Su Victorio, scrisse Dan Thrapp:

“Il più grande guerrigliero d’America, può essere accomunato a personaggi eterogenei: Francis Marion, la volpe delle paludi; William Clarke Quantrill, famigerato per il massacro di Lawrence; John Singleton Mosby, il grande cavalleggero confederato; Charles Merrill, lo scorridore della Birmania; e molti altri ancora.
Victorio fu un combattente dello stesso stampo, ma con una differenza.
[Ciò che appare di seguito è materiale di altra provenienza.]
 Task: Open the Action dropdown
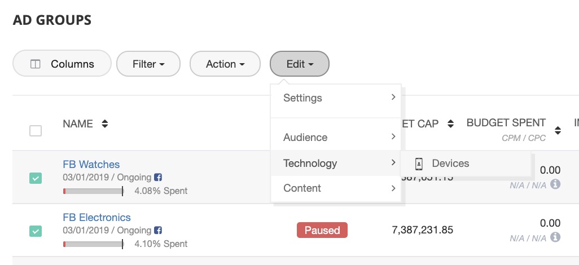point(225,64)
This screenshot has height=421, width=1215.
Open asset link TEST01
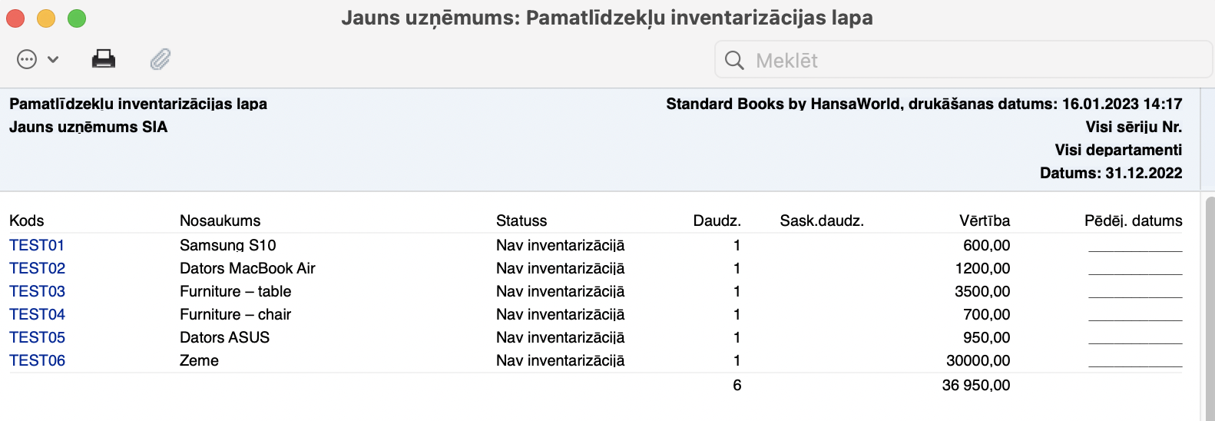click(x=37, y=245)
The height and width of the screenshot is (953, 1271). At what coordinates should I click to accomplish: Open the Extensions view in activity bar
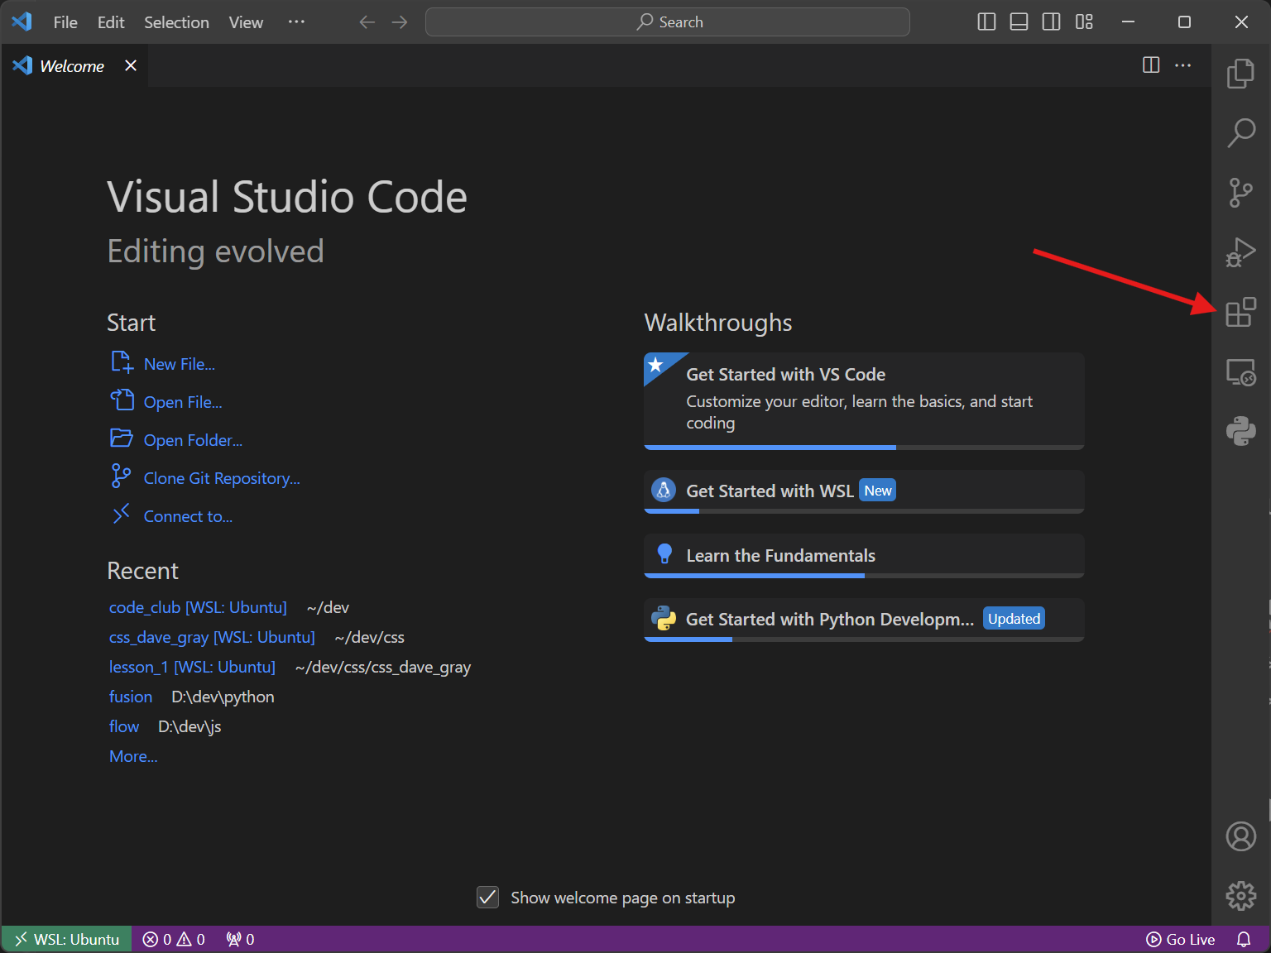pyautogui.click(x=1240, y=313)
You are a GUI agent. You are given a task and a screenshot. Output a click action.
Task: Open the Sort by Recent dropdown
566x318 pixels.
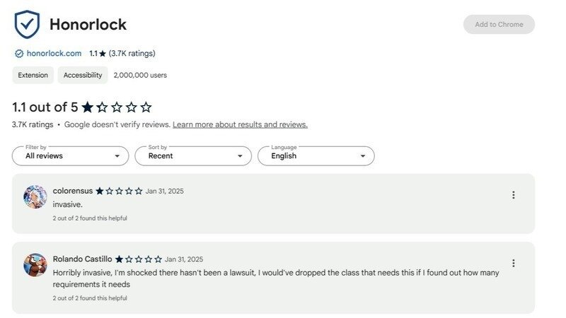tap(192, 155)
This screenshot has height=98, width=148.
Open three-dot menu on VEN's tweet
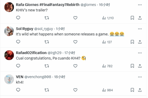[x=140, y=77]
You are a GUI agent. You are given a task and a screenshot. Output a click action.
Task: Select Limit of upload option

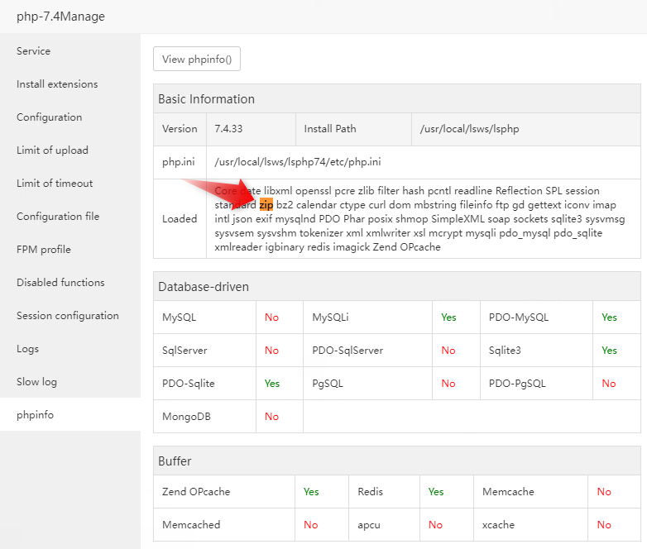pyautogui.click(x=52, y=150)
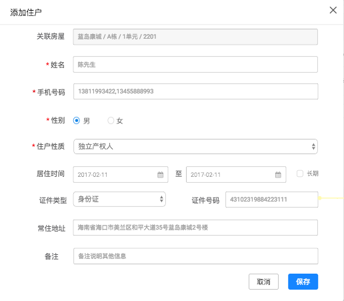Click the 保存 save button

click(x=303, y=282)
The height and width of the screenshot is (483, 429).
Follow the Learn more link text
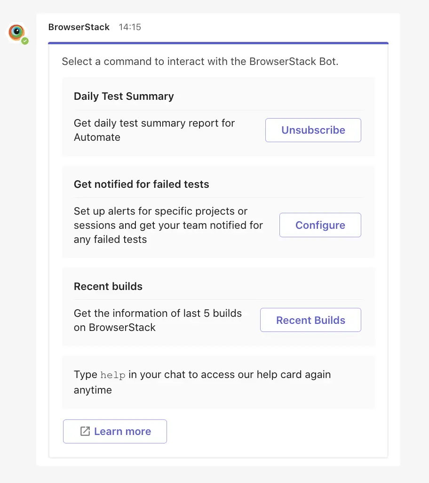pyautogui.click(x=122, y=431)
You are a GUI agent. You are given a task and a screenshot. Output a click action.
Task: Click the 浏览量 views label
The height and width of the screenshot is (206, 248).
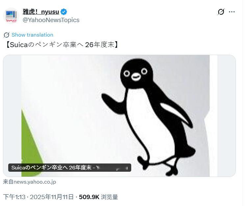pos(110,197)
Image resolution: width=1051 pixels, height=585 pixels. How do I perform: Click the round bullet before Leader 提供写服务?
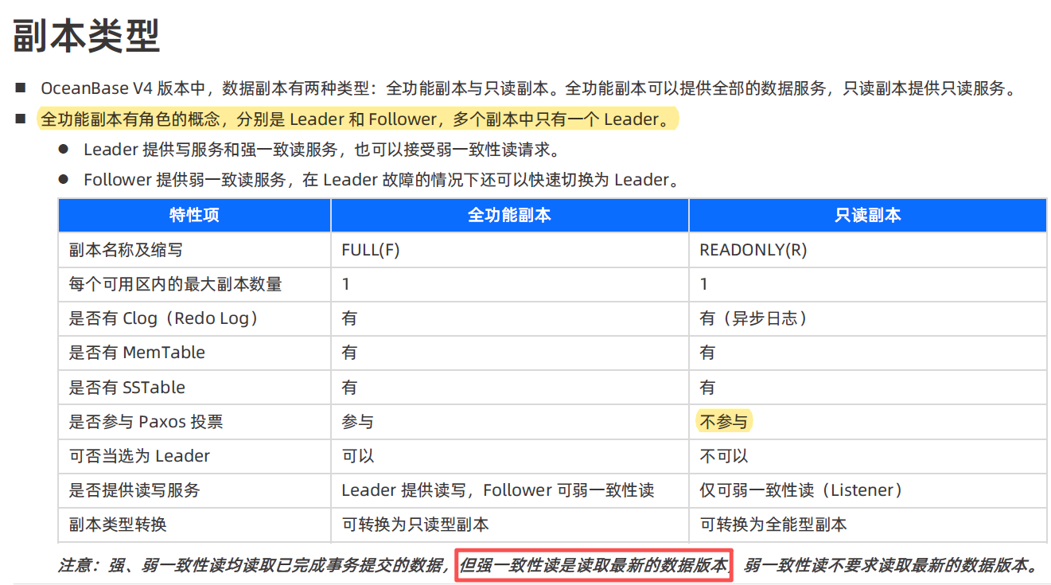[64, 149]
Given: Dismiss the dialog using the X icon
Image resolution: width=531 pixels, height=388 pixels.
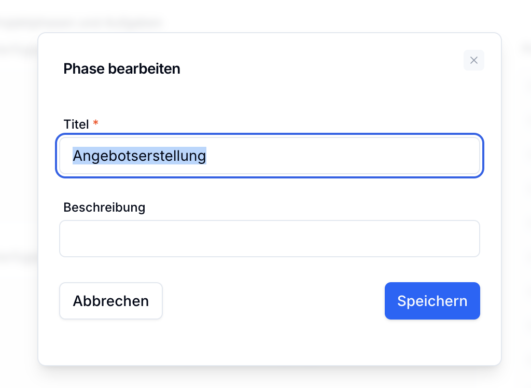Looking at the screenshot, I should pos(473,60).
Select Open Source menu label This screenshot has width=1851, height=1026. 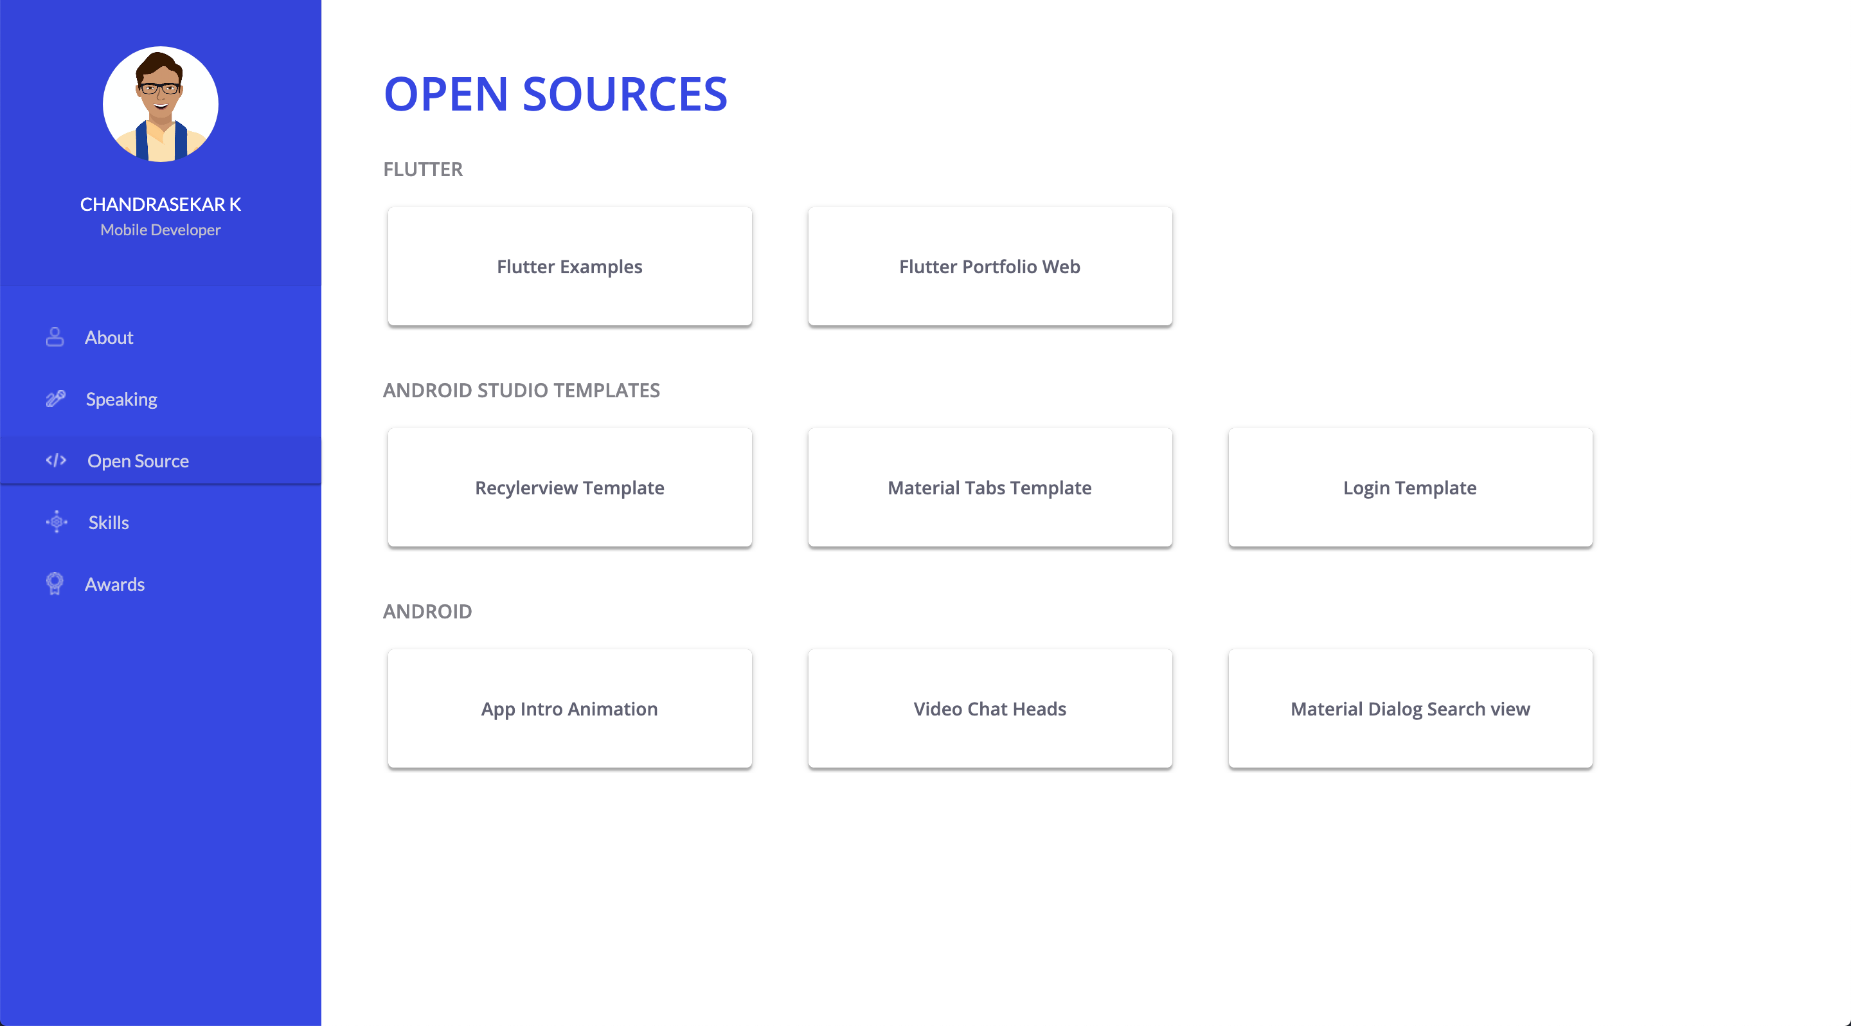tap(138, 461)
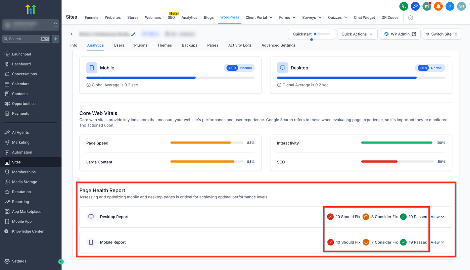The image size is (470, 270).
Task: Open the Sites settings gear icon
Action: point(410,18)
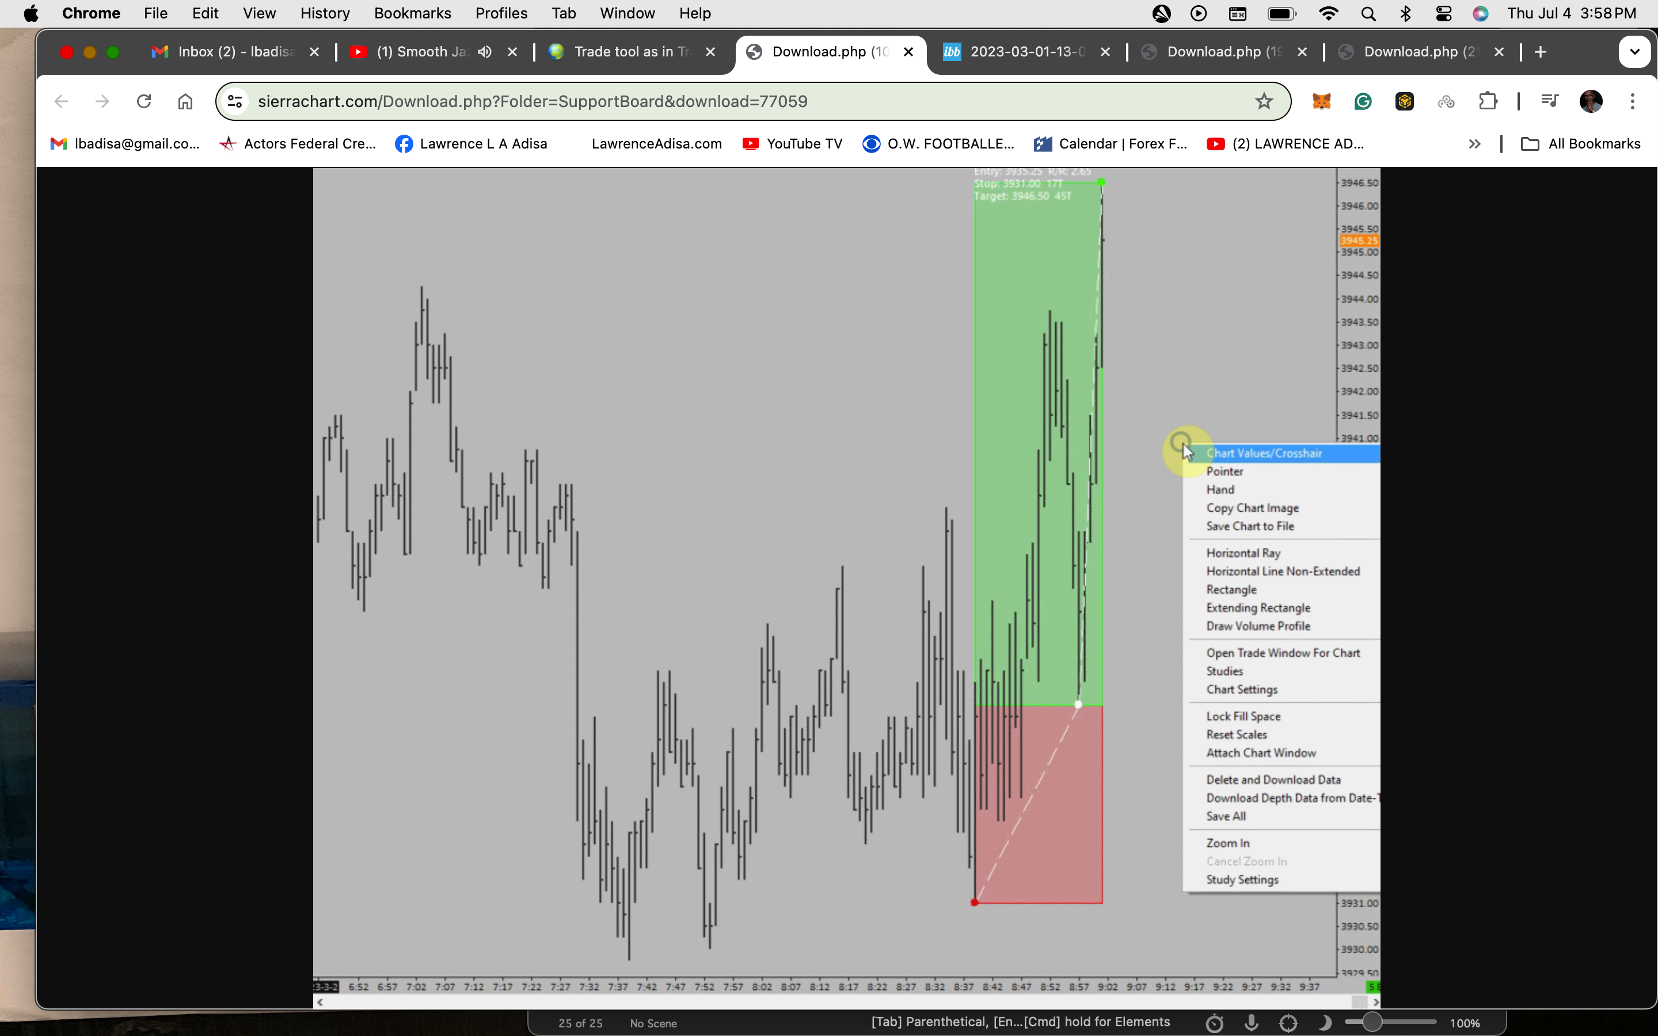The image size is (1658, 1036).
Task: Toggle the night mode moon icon
Action: pos(1324,1022)
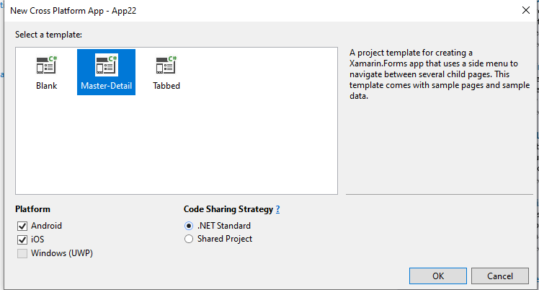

Mentre gli altri presero le armi volontariamente e combatterono in risposta a quello che consideravano il richiamo della patria, Victorio s’impegnò nella sua lunga battaglia perché non ebbe altra scelta e per la sopravvivenza di un popolo agonizzante.
Nessun Apache di cui sia rimasta memoria storica, neppure il possente Mangas Coloradas, suo predecessore, e nemmeno l’indomito Cochise, suo amico e compagno, inflissero tali sconfitte al nemico. La sua grandezza stette in questo, e sopratutto nel modo in cui ottenne le proprie vittorie, nonostante le condizioni di svantaggio in cui si venne a trovare. Effettuò tutte le proprie manovre intralciato dalla presenza delle donne, dei bambini e dei vecchi, mantenne unito il suo popolo durante tutte le battaglie, le ritirate, le fughe, le scorrerie per procurare quanto era necessario alla sopravvivenza: non abbandonò mai la sua gente; e con essa, alla fine, fu annientato.
Soltanto per questo sarebbe un condottiero unico. A tutto ciò, però, si aggiunge il fatto che Victorio combatté senza poter contare su nessuna organizzazione di approvvigionamento, se non quella che riuscì a creare con la propria abilità.”

Infine, di lui il generale Crook disse:

“Se fosse stato un bianco, allora sarebbe entrato nella storia come uno dei più grandi generali che l’umanità abbia conosciuto.”

Come dargli torto, viste le imprese che hanno costellato la sua vita?